NCEE: While building NAPLAN and the national curriculum, what lessons did you draw from other countries? Are there any countries in particular that you used as a model, and in what ways? What do you see as distinctive about the Australian system?

BM: NAPLAN grew out of state-based assessments of literacy and numeracy that began in New South Wales in its then Basic Skills Testing Program in 1990. The other states followed over the years. While I was in Paris at the OECD, the Ministers for Education decided that the results should all be expressed on a common scale across the country. The separate tests were equated to achieve this, but then the Ministers decided that it would be better to use common tests. NAPLAN was the result and the first NAPLAN tests were introduced in 2008. Interestingly, there was no common curriculum behind NAPLAN. The new test reflected the separate tests that it replaced.

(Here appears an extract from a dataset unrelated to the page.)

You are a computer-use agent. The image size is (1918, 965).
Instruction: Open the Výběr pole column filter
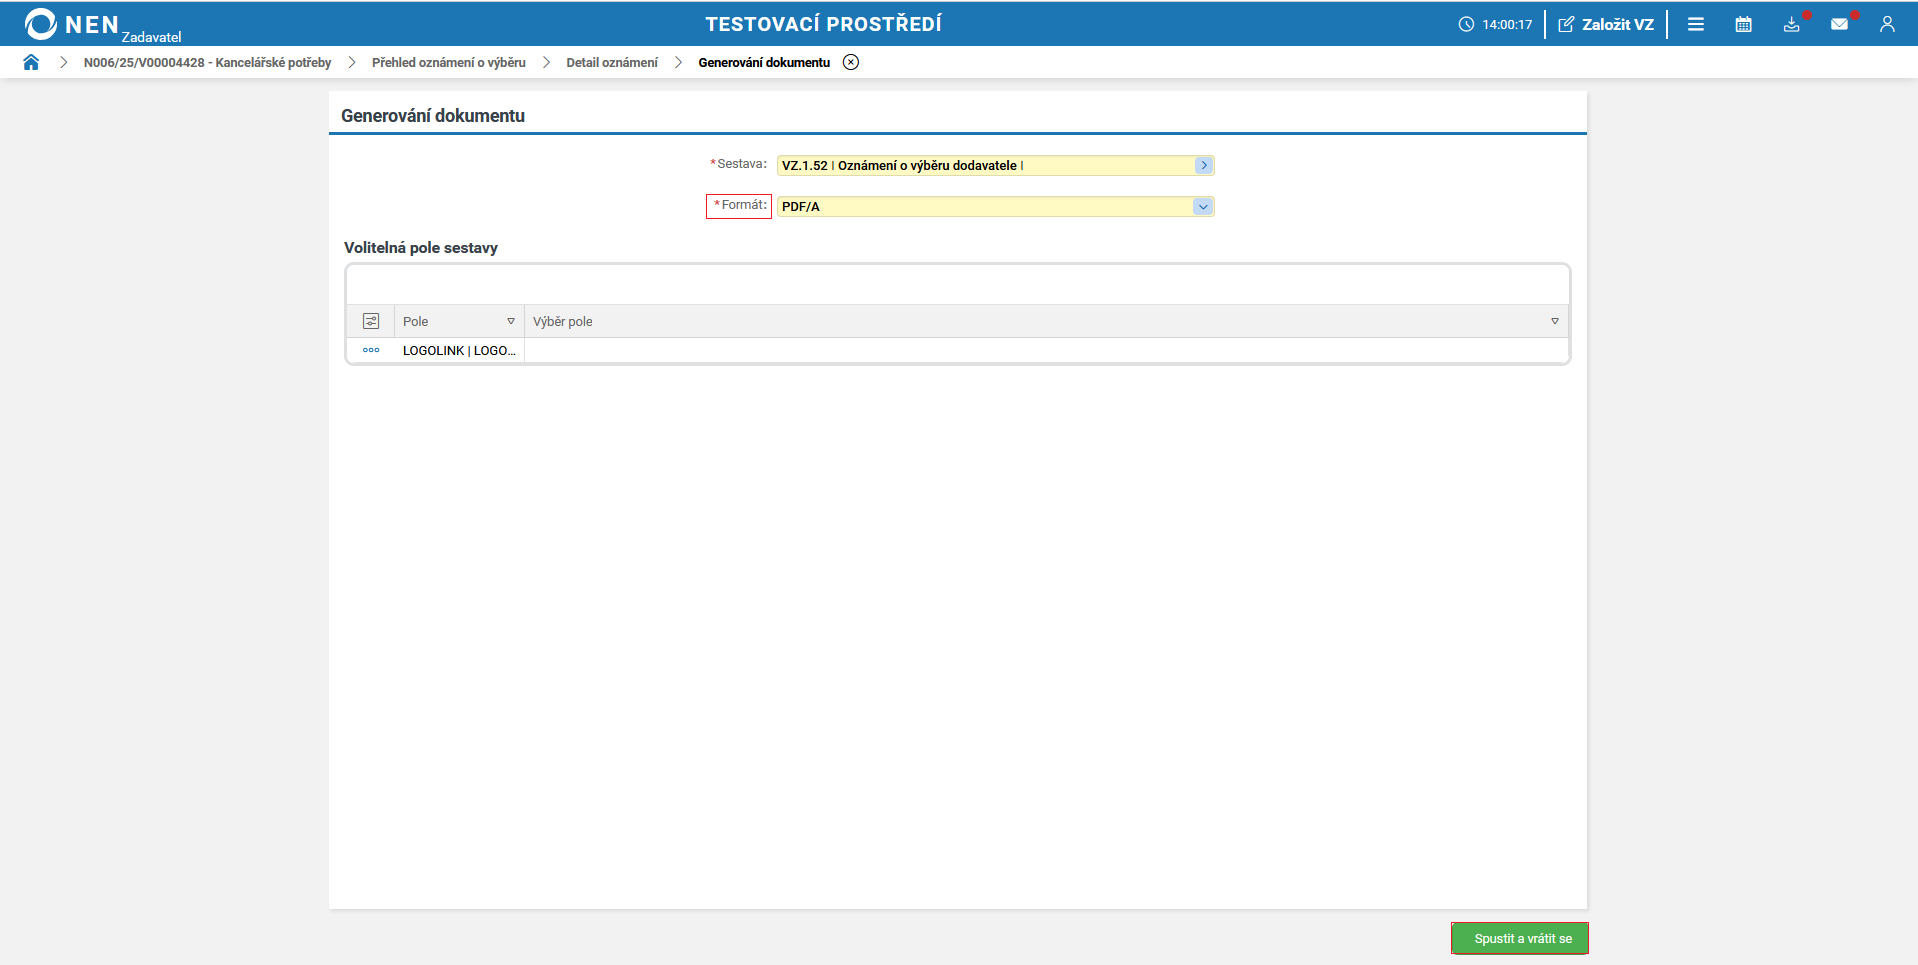[1554, 321]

As part of the development of the Australian Curriculum, ACARA was directed also to develop literacy and numeracy continua and then to review and revise NAPLAN as necessary to reflect those continua. We will time this change on the basis of implementation of the new curriculum with a revised NAPLAN probably to come in 2014.

In our curriculum, we paid attention to practices elsewhere. Our mathematics curriculum, for example, has been increased in difficulty particularly at the elementary school level on the basis of our analysis of mathematics curricula in Singapore and Finland, two countries that outperform Australia in the international comparisons offered by programs such as OECD’s PISA.

NCEE: Is there anything else you would like to talk about with regard to the report, or the direction the system is going in?

BM: I’d like to say something about the curriculum itself, rather than the assessment system. When we got started, we were calling what we did the development of content standards. I found out from talking to an American journalist that we borrowed that term from you. I also learned that in the United States you couldn’t talk about national or state curriculum, so you used these words. What we are doing now is saying that we are developing curriculum or the learning entitlements. We say to schools that by whatever means you teach, this is the knowledge, understanding and skills that your kids are entitled to have the opportunity to acquire. You’ve got to get around the constitutional arrangements in order to do the right thing. Australia has strong constitutional arrangements that say that education is the responsibility of the states, not the commonwealth, not the federal government. So how did we get there? We got there by making it a collaborative arrangement. All of this is decided not by the federal minister; all of this is decided by the six states, two territories and the one federal minister sitting at the table together.